I miss my Dad and dirty Folgers coffee in the morning.
I miss the smell of bacon and pancakes.
I miss the smell of Grammas dusty house that is sinking sideways mixed with the scent of her cooking (fresh tomatoes in a pot from the garden).
I miss the sight of real canned goods and jellies, of bathtubs out on the lawn like recycled flower pots.
I miss dirt roads and bare feet, of creek beds and crawdads, of simplicity in struggle.
I miss the sound of the railroad and crickets at night when the sun goes down over the corn.
I miss the smell of flowers, not just any flowers, but the flowers of a spring in a place less fortunate. They push, they pull, they breed and die and come again every spring.
The smell of hot 105 degree summers only drenched down by sweet sugared sun tea from a glass container. I miss the taste of real ripe strawberries and honeysuckles that you have to be careful not to suck in the ants.

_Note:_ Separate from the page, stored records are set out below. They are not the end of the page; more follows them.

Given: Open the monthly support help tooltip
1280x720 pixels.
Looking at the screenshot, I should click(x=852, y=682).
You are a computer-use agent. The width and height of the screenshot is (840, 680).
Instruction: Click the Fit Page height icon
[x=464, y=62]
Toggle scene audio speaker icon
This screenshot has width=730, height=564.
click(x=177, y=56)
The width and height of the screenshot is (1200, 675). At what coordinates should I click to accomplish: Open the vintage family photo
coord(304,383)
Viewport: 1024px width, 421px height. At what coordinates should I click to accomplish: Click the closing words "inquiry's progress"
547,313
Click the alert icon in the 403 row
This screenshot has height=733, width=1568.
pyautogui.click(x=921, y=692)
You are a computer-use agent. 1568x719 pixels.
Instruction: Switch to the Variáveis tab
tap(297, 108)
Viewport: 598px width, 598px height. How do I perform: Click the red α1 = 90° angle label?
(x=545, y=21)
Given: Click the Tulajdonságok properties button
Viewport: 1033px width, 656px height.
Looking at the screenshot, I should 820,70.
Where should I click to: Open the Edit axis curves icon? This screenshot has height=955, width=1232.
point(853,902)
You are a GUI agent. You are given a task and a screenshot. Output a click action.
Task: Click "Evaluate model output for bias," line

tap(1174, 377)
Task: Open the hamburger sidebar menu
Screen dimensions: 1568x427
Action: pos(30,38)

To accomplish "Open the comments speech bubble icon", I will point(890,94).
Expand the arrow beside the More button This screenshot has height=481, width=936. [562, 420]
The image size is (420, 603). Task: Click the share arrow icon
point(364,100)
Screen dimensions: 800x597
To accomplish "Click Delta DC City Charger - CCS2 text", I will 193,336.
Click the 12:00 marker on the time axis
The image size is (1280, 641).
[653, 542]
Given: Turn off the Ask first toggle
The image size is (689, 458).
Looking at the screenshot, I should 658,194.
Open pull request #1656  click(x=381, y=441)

I miss the kiss and bite of sameness, never changing. And the old worn houses with their rickety porches with kids running around in torn jeans and used old shirts they got for free from some neighbor kid down the street.
I miss car races and speeding tickets in the speed trap that was my home.
I miss swing sets in the fall when the leaves came down to kiss your cheeks and winter waited to sneak up on you from around the corner.
I miss the breeze that brought dinner and the calling from my Grammas door, “Suppas ready!”
I miss the rainbow boy in the cemetery and the long walks to and from the yard. The snakes that hid under the boards and the sound of old dogs barking from every house and cats running free drinking warm milk from the porches of everyone’s house.
I miss rusty burnt out old cars in driveways and sideways without an ounce to live on. $5 salvage.
I miss napping in the sun on a worn out old quilt my great gramma made before I was even born. The taste of sugar bread and the taste of knowing that somewhere out there across the railroads and the by ways was a whole new world to explore. I miss the feeling that at any time Mom was going to come out and scream our names and I’d be the third one always, number three on the list and we’d go in for beans and cornbread.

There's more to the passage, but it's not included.